We need to completely dismantle and rebuild the policing system and redesign public safety from the ground up. We must end the war on drugs, which is a war on people that narcotic policy experts say make police more violent and perpetuates community disinvestment because of it’s militarisation of domestic policing. Systemic racism needs to be programmed out of the design and full spectrum legal Dagga is a great first line of code. Maybe it is time to dismantle the word ‘police’ to rest also. It has become too tainted to ever survive in a positive light. It would mean admitting to failure. Changing the words to peace-officer and peace-force may be a good start. We need a community based peace-force with expanded duties to the traffic force also, like we see in other countries. More local control can be coming from the small business community for instance. The future lies in community-led public safety and together with an important Dagga omBUDsman, will inherently be the safer option in both a craft and corporate Dagga industry. This omBUDsman can serve as a knowledgable buffer between the SAPS and the South African Cannabis community. Any Cannabis issues will need to be cleared with the omBUDsman before any legal action can be taken against a Dagga grower or user.
Prohibition also benefits diversion programs.
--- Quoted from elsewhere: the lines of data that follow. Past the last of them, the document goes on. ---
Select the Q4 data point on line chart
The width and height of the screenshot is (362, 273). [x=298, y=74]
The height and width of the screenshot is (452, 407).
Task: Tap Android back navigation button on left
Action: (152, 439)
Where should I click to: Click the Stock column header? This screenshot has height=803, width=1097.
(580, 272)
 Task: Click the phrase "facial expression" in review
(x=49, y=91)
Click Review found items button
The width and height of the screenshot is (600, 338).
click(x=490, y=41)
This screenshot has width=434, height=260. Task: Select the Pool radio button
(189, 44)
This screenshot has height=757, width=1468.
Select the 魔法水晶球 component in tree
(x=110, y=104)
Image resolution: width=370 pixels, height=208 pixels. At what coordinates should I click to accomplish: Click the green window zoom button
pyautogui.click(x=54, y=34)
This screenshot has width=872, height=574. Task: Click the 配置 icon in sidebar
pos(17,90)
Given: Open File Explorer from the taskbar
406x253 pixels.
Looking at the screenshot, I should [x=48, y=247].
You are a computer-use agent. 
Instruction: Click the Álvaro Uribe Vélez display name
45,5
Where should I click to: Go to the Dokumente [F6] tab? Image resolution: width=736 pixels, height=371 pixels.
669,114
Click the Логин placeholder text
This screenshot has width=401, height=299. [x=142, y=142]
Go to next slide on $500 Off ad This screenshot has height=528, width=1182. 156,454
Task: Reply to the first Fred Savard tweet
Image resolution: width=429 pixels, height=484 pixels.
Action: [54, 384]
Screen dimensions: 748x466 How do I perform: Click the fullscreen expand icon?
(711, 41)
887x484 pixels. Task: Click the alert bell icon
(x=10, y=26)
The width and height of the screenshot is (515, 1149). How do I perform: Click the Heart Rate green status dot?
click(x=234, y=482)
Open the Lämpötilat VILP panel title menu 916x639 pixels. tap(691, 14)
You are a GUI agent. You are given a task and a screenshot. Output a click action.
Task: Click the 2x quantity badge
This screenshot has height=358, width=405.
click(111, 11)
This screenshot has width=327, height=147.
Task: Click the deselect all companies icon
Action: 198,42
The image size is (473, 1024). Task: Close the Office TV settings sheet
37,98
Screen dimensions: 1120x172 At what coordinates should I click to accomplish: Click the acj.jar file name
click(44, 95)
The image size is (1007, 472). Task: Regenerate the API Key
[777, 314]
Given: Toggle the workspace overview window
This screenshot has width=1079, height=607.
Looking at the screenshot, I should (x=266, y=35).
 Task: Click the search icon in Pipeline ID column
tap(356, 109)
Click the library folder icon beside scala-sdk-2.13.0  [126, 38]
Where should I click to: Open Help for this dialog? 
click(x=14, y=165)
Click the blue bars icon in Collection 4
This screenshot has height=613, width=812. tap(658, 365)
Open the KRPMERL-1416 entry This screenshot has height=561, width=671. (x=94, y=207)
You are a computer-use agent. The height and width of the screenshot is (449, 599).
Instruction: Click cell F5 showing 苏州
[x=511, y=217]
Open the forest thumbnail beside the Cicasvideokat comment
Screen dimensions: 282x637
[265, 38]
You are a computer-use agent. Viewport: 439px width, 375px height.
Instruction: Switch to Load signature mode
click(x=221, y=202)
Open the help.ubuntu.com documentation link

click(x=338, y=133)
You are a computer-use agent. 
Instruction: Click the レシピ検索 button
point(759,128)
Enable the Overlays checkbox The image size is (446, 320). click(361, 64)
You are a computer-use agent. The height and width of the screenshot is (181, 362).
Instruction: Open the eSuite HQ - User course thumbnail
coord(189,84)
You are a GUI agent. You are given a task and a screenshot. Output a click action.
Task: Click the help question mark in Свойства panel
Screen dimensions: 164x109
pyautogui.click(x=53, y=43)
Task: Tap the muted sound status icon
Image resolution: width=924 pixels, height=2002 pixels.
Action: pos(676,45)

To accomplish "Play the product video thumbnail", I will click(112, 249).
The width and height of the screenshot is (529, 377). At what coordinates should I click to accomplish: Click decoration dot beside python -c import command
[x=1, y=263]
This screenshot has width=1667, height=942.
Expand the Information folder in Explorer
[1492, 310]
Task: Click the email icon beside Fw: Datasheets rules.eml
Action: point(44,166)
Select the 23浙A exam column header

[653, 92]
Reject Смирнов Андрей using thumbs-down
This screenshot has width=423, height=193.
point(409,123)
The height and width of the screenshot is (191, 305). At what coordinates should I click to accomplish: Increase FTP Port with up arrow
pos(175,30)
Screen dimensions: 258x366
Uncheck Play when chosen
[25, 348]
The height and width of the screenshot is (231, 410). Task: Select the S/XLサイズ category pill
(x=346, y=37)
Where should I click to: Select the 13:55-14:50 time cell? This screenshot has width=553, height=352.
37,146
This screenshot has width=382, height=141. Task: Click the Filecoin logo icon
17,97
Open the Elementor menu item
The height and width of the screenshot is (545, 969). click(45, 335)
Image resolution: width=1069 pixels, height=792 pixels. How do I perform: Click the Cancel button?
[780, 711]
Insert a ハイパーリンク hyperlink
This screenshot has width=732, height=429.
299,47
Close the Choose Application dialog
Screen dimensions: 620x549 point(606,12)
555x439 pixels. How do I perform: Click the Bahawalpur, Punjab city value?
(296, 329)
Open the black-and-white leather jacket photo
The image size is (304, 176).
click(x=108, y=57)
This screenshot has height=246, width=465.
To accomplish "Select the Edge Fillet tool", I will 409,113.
Just a few days back we had a case where a young man was unlawfully arrested without a warrant for having 4 grams of dagga in his cubby hole. He called us from the diversion centre where he was about to pay for his piss test out of his own pocket while they use religion and the questionable 12 step program to make him feel guilty about his Dagga use. A lucrative business if there ever was one. And all the government officials that brought this man to this point for 4 grams know that. The policeman, the prosecutor, the magistrate, the lawyer (who didn’t know any better and let his client slip to rehab) and the diversion centre manager who needs a new BMW for christmas.
So Dagga is clearly a social issue despite the government wasting taxes on trying to make it a criminal issue. It is simply impossible for an already strained justice system with overcrowded prisons to also manage the needless burden of pointlessly counting plants and prosecuting Dagga. A good insight into how Cannabis is abused in the global drug war fueled overpopulated prison system can be seen in the profoundly disturbing documentary, “13th”.
As long as the millions of people (including the 300 000 estimated Cannabis farmers) that form the informal kasinomic market in South Africa has to live in fear of prosecution, we will be vigilant, because good people disobey bad laws. I’m sure there is not a single good policeman that wouldn’t be happy to get an increase and be instructed by government that they never have to arrest anybody for Cannabis ever again.